To do ▸ Using the article on doctors' lawsuit against medical schemes, decide whether each statement agrees with it, answering yes or no and quoting the deciding words: (a) Medscheme told Dr Mangana Makhumisane he owed R11 035 for using a code incorrectly. (b) The unnamed doctor attended all three meetings with the medical-aid company alone. (c) Discovery Health demanded R1.1-million from Dr Edwin Thabo Mabuza's practice.

Document extract ▸
--------------------------------------------------

These claims can involve matters dating from as long as four years before.
In a case in February this year, Discovery Health demanded R1.1-million from the practice of Dr Edwin Thabo Mabuza, from Burgersfort in Limpopo, for “invalidated claims”, the papers show.
‘Completely bullied’
The association claims that section 59 of the Medical Schemes Act allows schemes to recover money only when theft, fraud, negligence or misconduct has actually been proven — but that this is not happening.
It has asked the court to make a declaratory order that the act does not permit medical aids to withhold payment without proving their allegations.
Several of the doctors involved in the lawsuit told the Sunday Times this week that they were at their wits’ end.
Dr Mangana Makhumisane from Vosloorus, Gauteng, said Medscheme told him last October he owed R11 035 for using a code incorrectly.
Makhumisane disputed this and the administrator has now refused to reimburse him for any claims. He said he was owed over R140 000 for the month of June.
“I’ve had to close my practice to Medscheme patients. At first I’d ask them to pay cash but obviously they do not want to and then rather go somewhere else.”
He said he could not afford to pay his rent and other expenses.
Another doctor who is part of the lawsuit, who did not want to be named for fear of victimisation, said he had been called into meetings with one of the big medical-aid companies three times in the past 15 years. He said he attended the first meeting alone, felt “completely bullied”, and left believing his career as a doctor was over.
Withholding money
For the other meetings he came with a legal team and as well as having to meet legal fees had spent close to R1-million auditing his business to prove he was innocent.
The doctor said the wording of codes could be incredibly technical and one could easily wrongly interpret which one to use.
Attorney Dennis Sibuyi, who is representing the association, said: “We’re not suggesting they do not have the right to investigate . . . but we are saying they are abusing [the act]. We are saying they can’t withhold money while they are investigating. It’s killing doctors’ practices.”
But Professor Alex van den Heever, chairman of social security systems administration and management studies at the University of the Witwatersrand’s graduate school of public and development management, said medical schemes were justified in attempting to detect and address fraud by doctors.
“They have large databases, which allow them to detect unusual conduct. In many instances this will be more than a ‘mere suspicion’, while nevertheless falling short of the evidentiary bar for a conviction,” he said.
Medscheme, which is an administrator for about a dozen of the respondents including Bonitas, said it had been notified of the case.
“Medical-scheme claims are paid upon presentation and in good faith,” said Medscheme general manager for healthcare forensics Paul Midlane. “Claiming patterns and behaviour are only properly reviewed and validated retrospectively.”
Strictest standards
Midlane, who stressed he was commenting on behalf of Medscheme, not its clients, added: “When billing irregularities are identified, the provider is always given an opportunity to respond.”
Discovery Health CEO Jonathan Broomberg said: “Only a small minority of the over 20 000 health professionals commit fraud and billing abuse and we have a responsibility to deal with this actively.”
He said investigations “adhere to the very strictest standards”.
Dr Gunvant Goolab, the principal officer of the Government Employees Medical Scheme, said schemes had to protect themselves.
Jeremy Yatt, principal officer of Fedhealth, said “irregular or over-claiming is costing the industry millions of rands every year and is on the increase”.

--------------------------------------------------

(Collected data entries)
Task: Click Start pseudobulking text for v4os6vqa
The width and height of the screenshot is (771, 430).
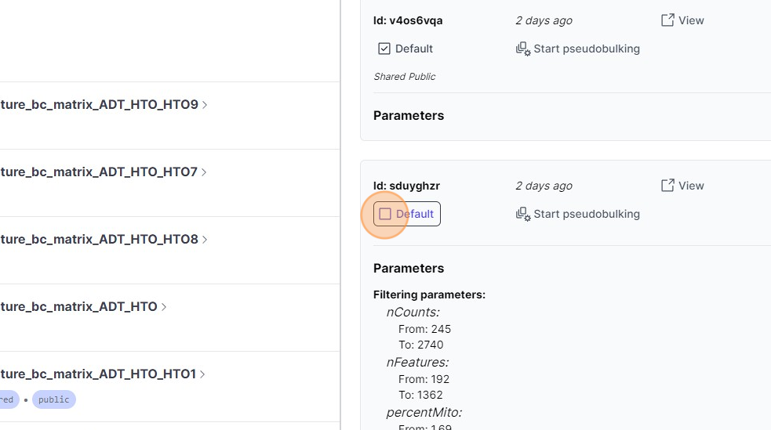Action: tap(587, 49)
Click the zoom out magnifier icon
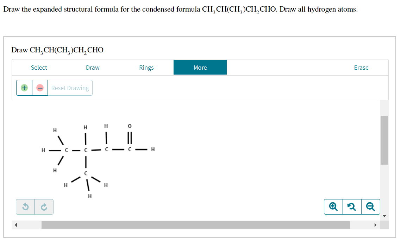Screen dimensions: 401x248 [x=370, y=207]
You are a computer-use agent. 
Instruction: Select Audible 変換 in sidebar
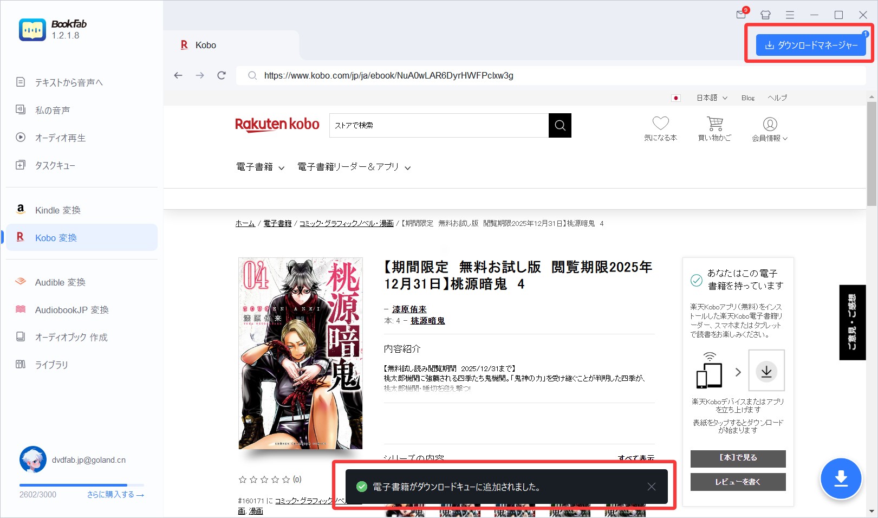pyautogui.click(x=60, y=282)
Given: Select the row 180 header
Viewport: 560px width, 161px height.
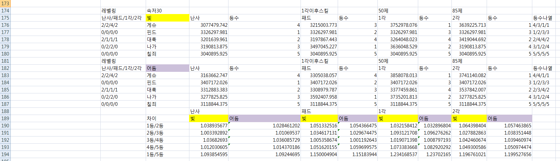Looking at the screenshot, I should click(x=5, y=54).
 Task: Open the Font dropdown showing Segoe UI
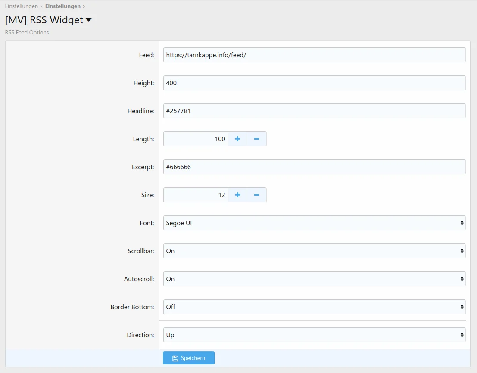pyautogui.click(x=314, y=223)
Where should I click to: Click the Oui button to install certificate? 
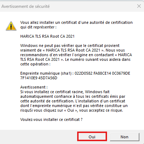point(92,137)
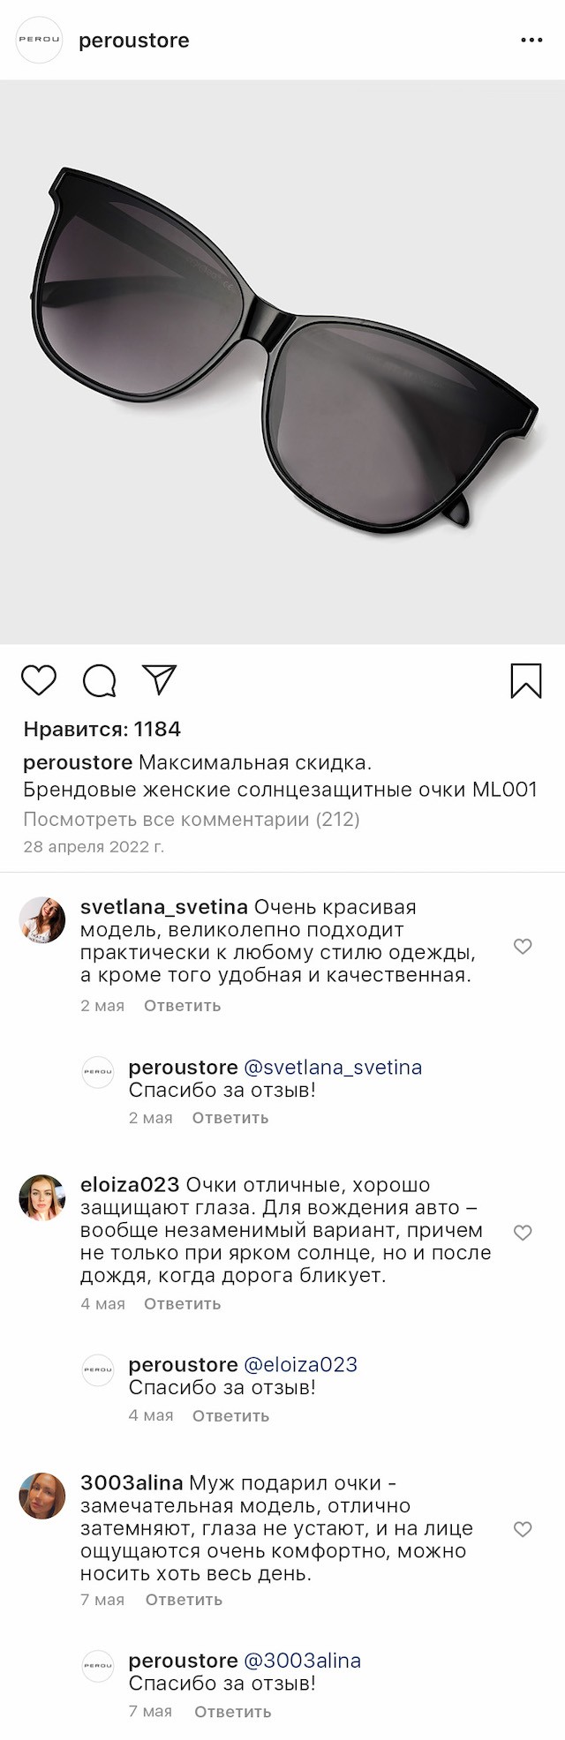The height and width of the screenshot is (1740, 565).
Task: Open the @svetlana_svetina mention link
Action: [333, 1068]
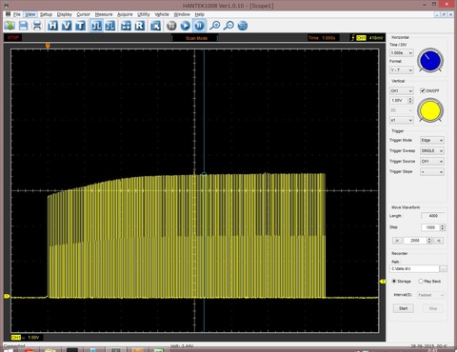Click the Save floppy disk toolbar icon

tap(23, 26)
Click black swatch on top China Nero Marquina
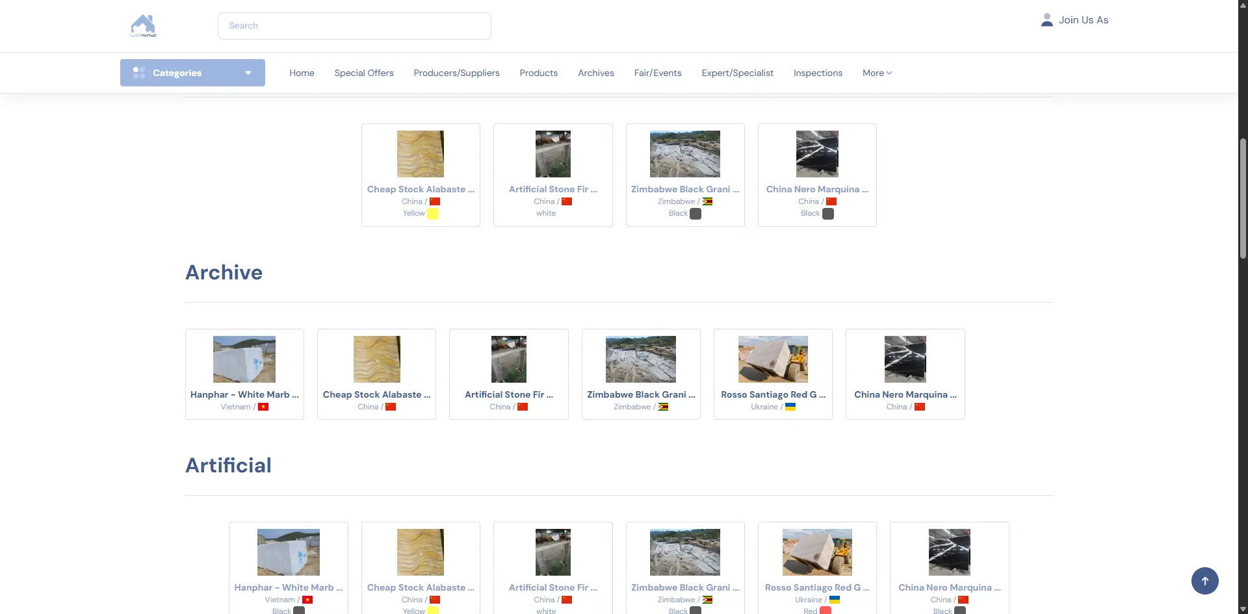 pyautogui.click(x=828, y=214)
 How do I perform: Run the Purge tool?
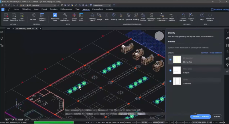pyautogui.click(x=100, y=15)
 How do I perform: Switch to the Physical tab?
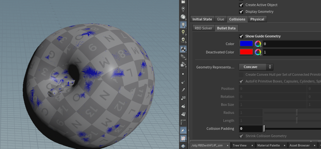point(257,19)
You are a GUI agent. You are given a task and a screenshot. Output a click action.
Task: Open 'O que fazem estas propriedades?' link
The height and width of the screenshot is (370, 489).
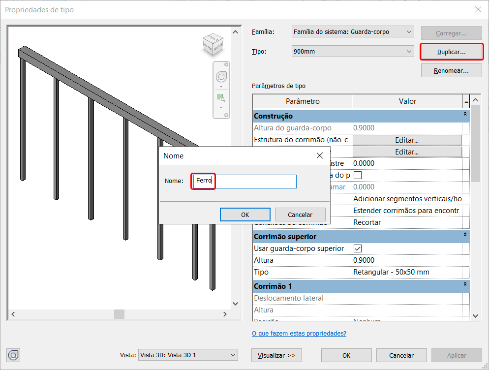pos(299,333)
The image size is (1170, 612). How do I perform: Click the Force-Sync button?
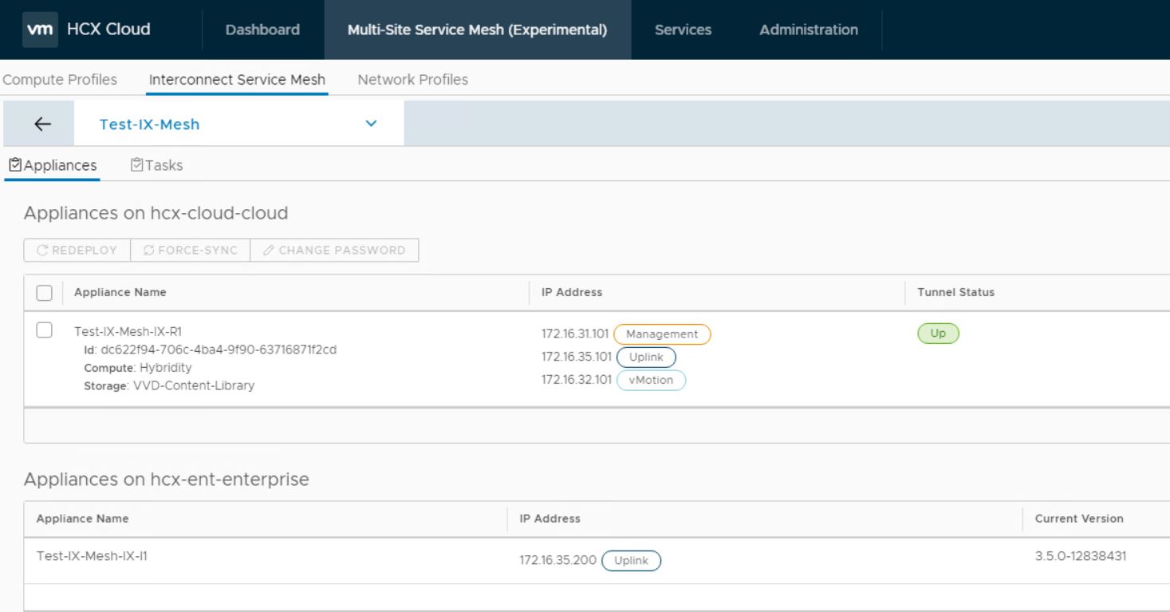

--------------------------------------------------

Reply to the exercise ▸
(a) Yes: "Medscheme told him last October he owed R11 035 for using a code incorrectly."
(b) No: "For the other meetings he came with a legal team"
(c) Yes: "Discovery Health demanded R1.1-million from the practice of Dr Edwin Thabo Mabuza"